The Intermediate Egret (Ardea intermedia or Mesophoyx intermedia) is also known as the Median Egret, or Yellow-Billed Egret. It is a medium-sized egret found in the wetlands of Asia, Africa, and Australia. It is a member of the heron family.
The Intermediate Egret has all white feathers, and a yellow beak (which may turn red or black in the breeding season). It has black legs and feet.
It grows to 72 centimetres (28 inches) tall, with a wingspan up to 115 centimetres (45 inches).
It flys slowly, with its neck retracted into an S-shape (not out-stretched). Storks, cranes, spoonbills, and ibises fly with their necks out-stretched, but egrets, herons, and bitterns fly with their heads retracted into their neck.

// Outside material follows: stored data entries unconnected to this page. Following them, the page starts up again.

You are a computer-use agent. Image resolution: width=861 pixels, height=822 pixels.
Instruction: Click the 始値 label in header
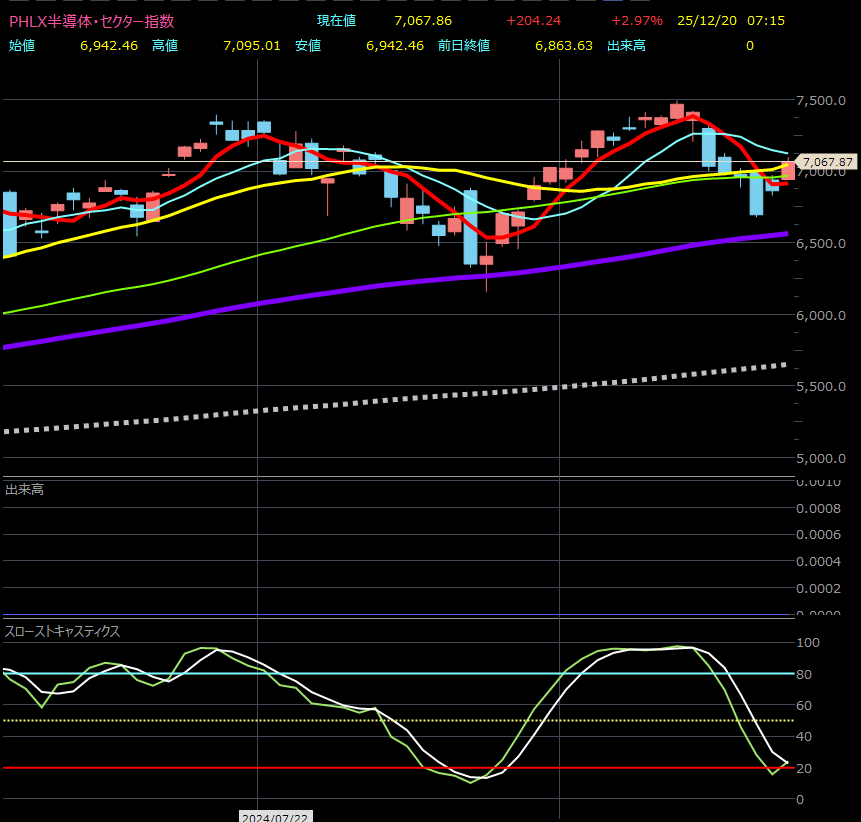(22, 45)
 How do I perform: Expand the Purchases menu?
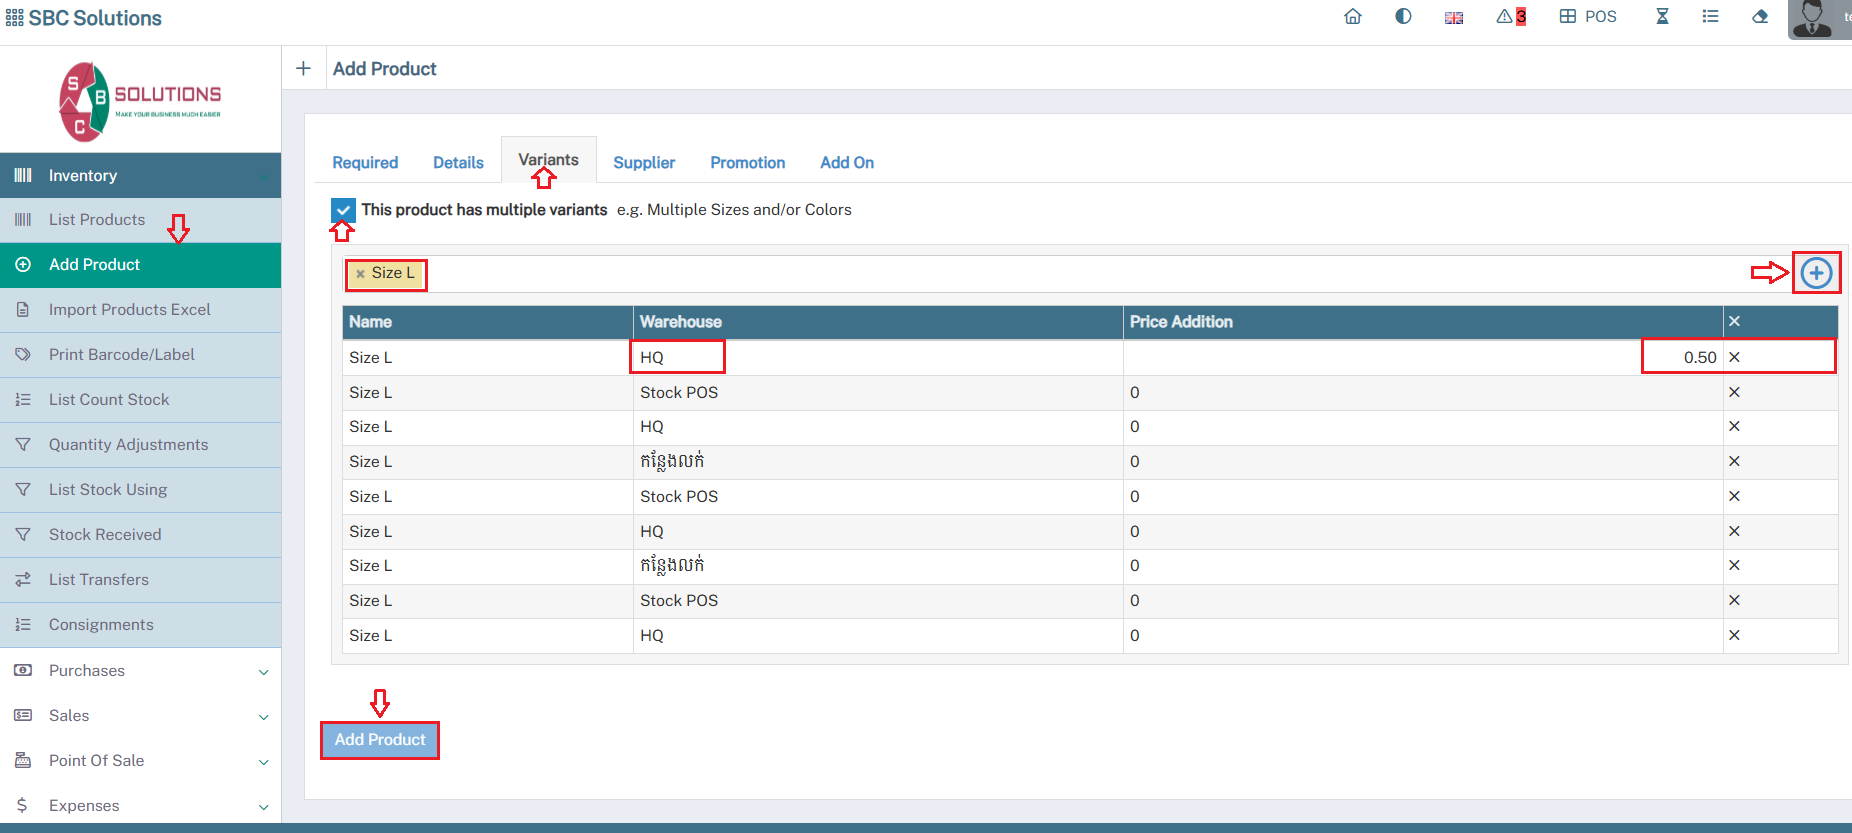pyautogui.click(x=140, y=671)
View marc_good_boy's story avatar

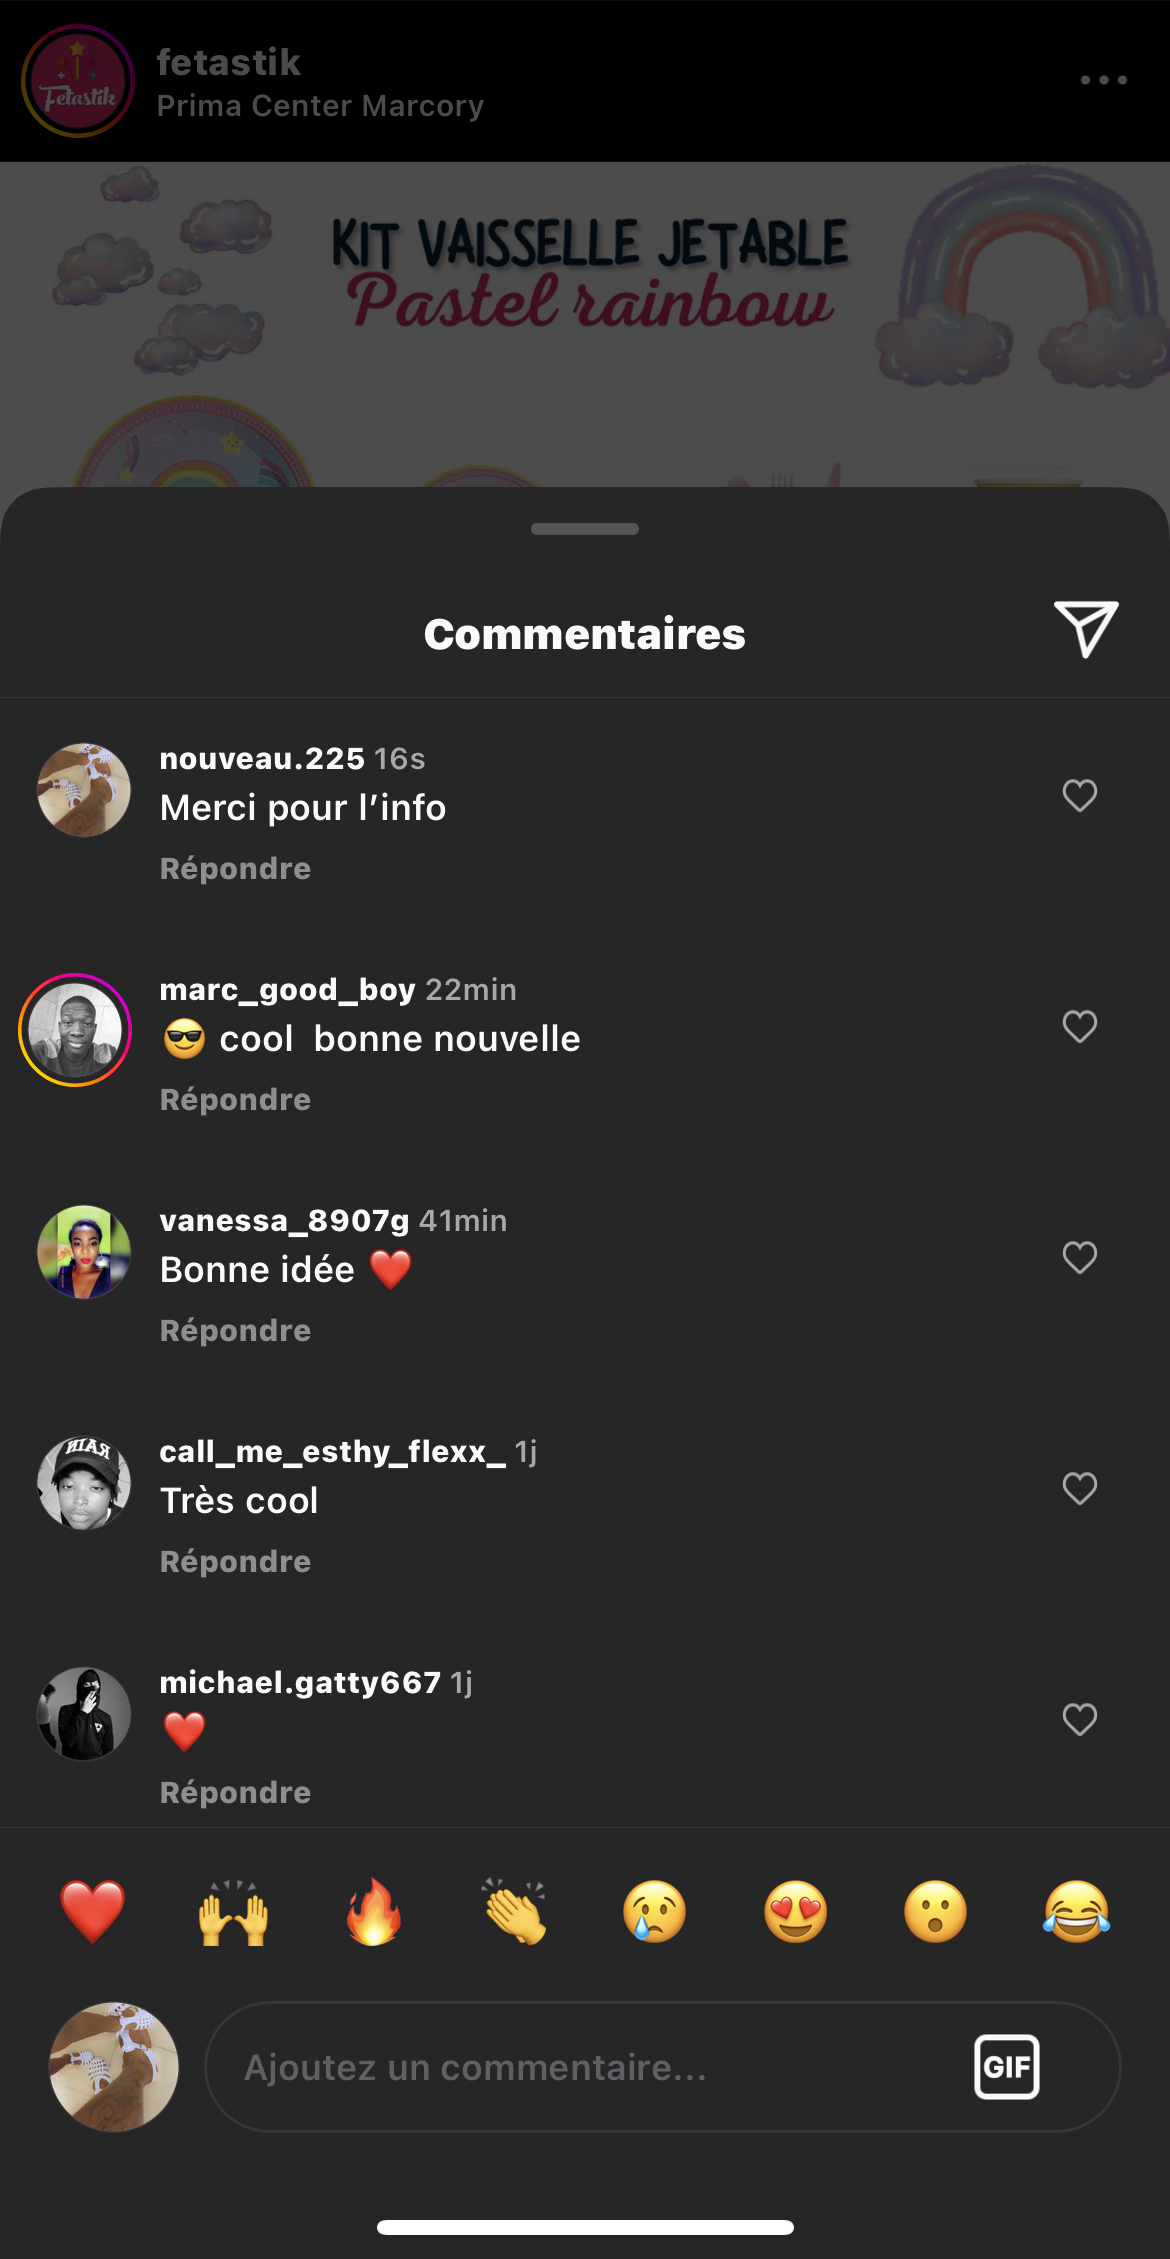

It is a wetland bird. It is a wading bird – a wader. The Intermediate Egret likes habitats such as lakes, rivers, canals, ponds, lagoons, marshes and floodplains.
The Intermediate Egret feeds in shallow water on fish, frogs, crabs, worms, small reptiles, and insects. It stalks its prey.
The Intermediate Egret lives in colonies. Pairs mate for life. Females lay 2-5 blue-green eggs in a stick nest made by the male. Both parents sit on the eggs for 21-25 days before they hatch. Both parents feed the chicks. The chicks can fly after about 6 weeks.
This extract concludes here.